Another concern that arises with respect to interpreting the reports of individuals with schizophrenia has to do with evidence suggesting limited insight or awareness of illness.76–78 For example, one study found a mismatch between psychiatrists’ and schizophrenia patients’ reports of flat affect and anhedonia.78 Although the authors noted that the psychiatrist rating was not necessarily “perfectly valid,”78(p352) this type of mismatch between psychiatrist and patient report was nonetheless considered a “less realistic”78(p353) assessment on the part of the patient. Deciding about the accuracy of 2 discrepant reports is never an easy task, but we would argue that an individual with schizophrenia whose report does not concur with a psychiatrist's rating may reflect something other than lack of insight or limited self-awareness. For example, asking an individual with schizophrenia whether or not they generally experience pleasure (or even to describe what kinds of things they find pleasurable) might lead to a different response compared with asking if he or she derived pleasure following the consumption of a favorite meal. This is not to say that failure to report a symptom is unimportant. Rather, our point is to suggest that the context in which questions about emotional experiences are asked can lead to different responses. Moreover and perhaps more importantly, the tendency to consider a mismatch between patient and other reports as inaccurate on the part of the patient seems to convey the message that the patient's subjective report is not meaningful.

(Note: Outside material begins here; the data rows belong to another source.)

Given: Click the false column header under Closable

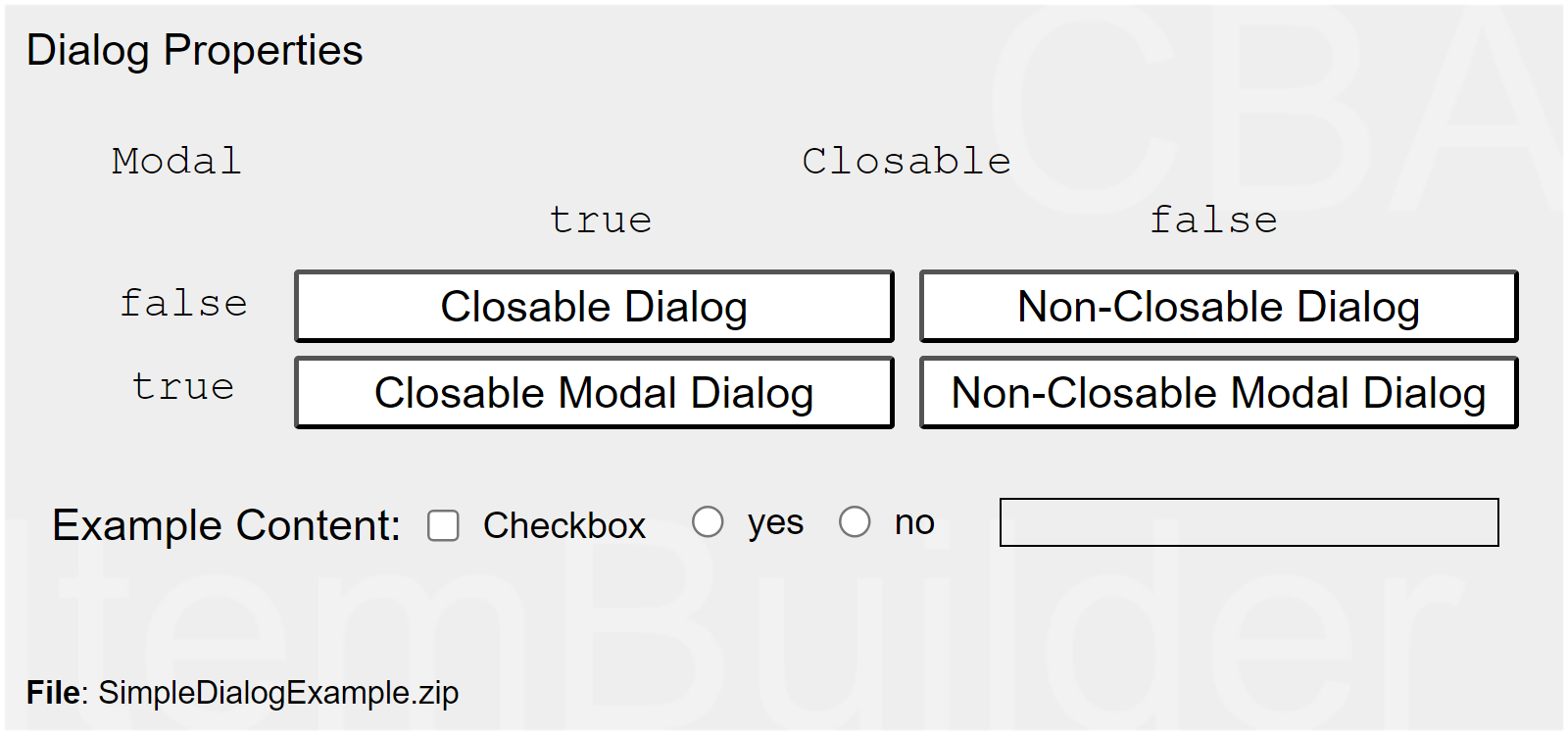Looking at the screenshot, I should [1213, 220].
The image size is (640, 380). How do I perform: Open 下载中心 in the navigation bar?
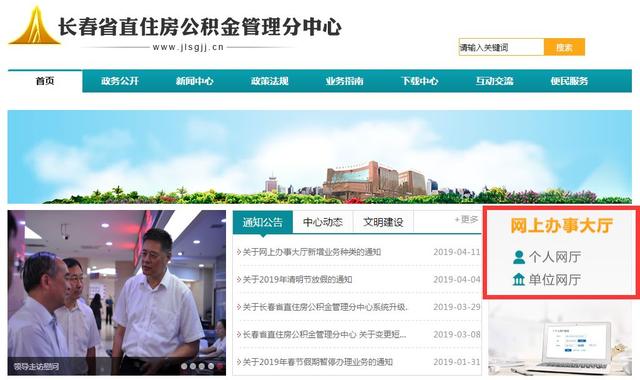[x=419, y=81]
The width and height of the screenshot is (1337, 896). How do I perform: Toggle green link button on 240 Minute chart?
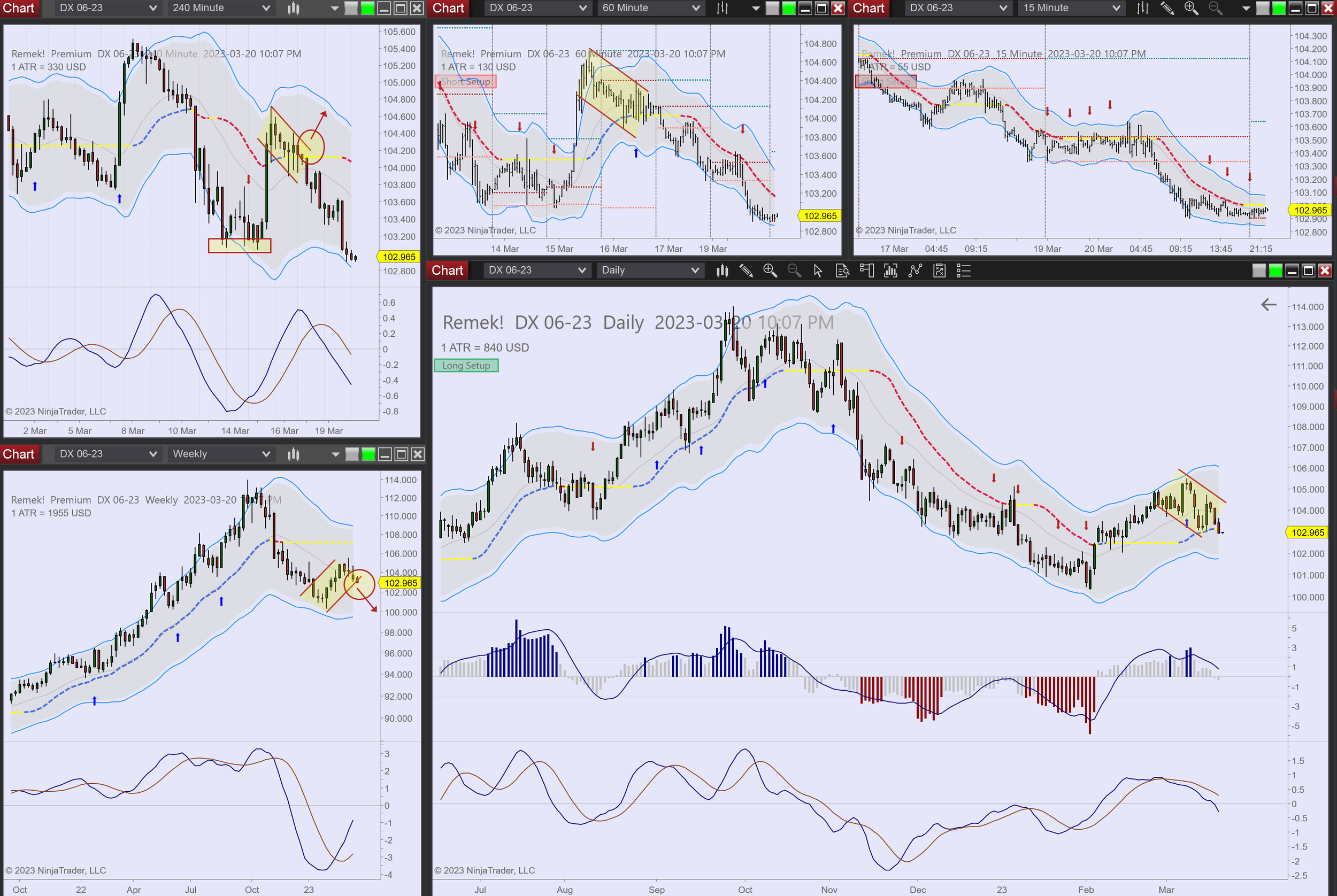pos(368,8)

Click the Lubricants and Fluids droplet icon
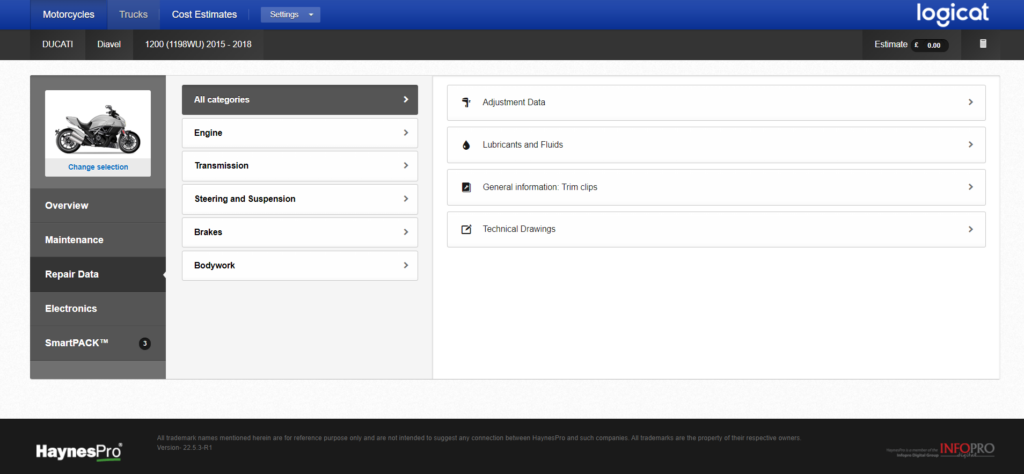click(466, 145)
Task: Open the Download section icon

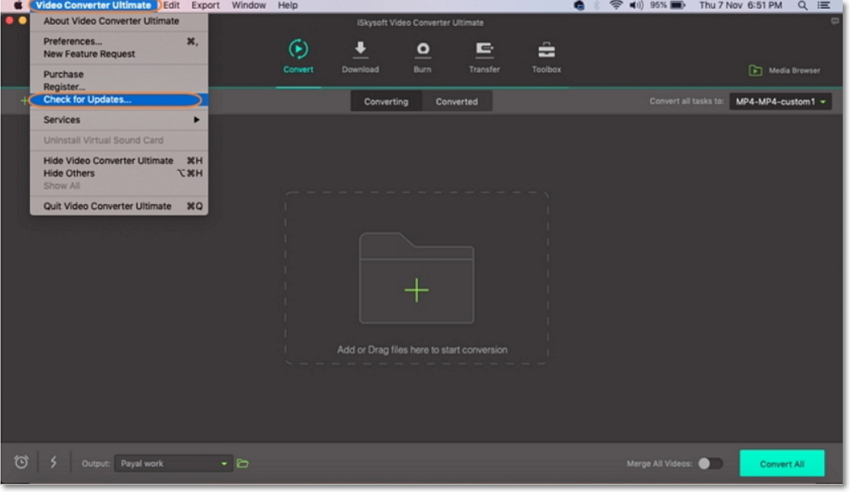Action: pyautogui.click(x=360, y=50)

An important methodological distinction to highlight is the difference between rating feelings in response to a stimulus and rating the stimulus itself. For example, a study may present emotionally evocative pictures and instruct participants to rate how they feel when watching these pictures or instruct participants to rate the stimulus properties. The rating scale provided for such judgments can be identical—one can rate how pleasant they feel when viewing a smiling baby and one can rate the pleasantness of the baby picture itself. This is not only an important conceptual distinction, but evidence from affective neuroscience indicates that relative differences in activation of brain regions recruited for these different types of judgments. Specifically, reporting feelings in response to evocative stimuli is associated with activation in medial prefrontal cortex (mPFC5). Interestingly, rating the feelings of others also activates similar regions in mPFC,79,80 though there appears to be distinctions in regions of mPFC activation associated with judgments about the self and others’ feelings.81,82 Further evidence suggests that reporting on feelings (self or others) is associated with activation in more dorsal/rostral areas of mPFC; whereas reporting on the affective properties of a stimulus is associated with activation in more ventral portions of the mPFC.80,83
Given the distinctions noted above, we divide our review on emotional experience in schizophrenia into (a) studies that assess participants’ feelings and (b) studies that assess participants’ judgments about the stimuli (see Table 2). At the outset, it is worth noting that both types of studies yield comparable findings. We also include a review of the handful of naturalistic studies of emotional experience in schizophrenia. Although most of the studies include individuals with schizophrenia who were taking medication, there is evidence to suggest that schizophrenia individuals’ reports of emotional experience are stable across time and medication status.45,47,59
Elicitation studies that have assessed emotional experience in schizophrenia have included a variety of evocative stimuli and situations, including film clips, pictures, foods, and social interactions. In nearly all these studies, individuals with schizophrenia report feelings that are consistent with the valence of the presented stimuli. That is, they report experiencing negative emotion in response to negative stimuli and positive emotion in response to positive stimuli. Nevertheless, there are a handful of studies that also find that individuals with schizophrenia report experiencing emotions that were not necessarily what the stimuli were designed to elicit (eg, heightened negative emotional experience to putatively positive stimuli).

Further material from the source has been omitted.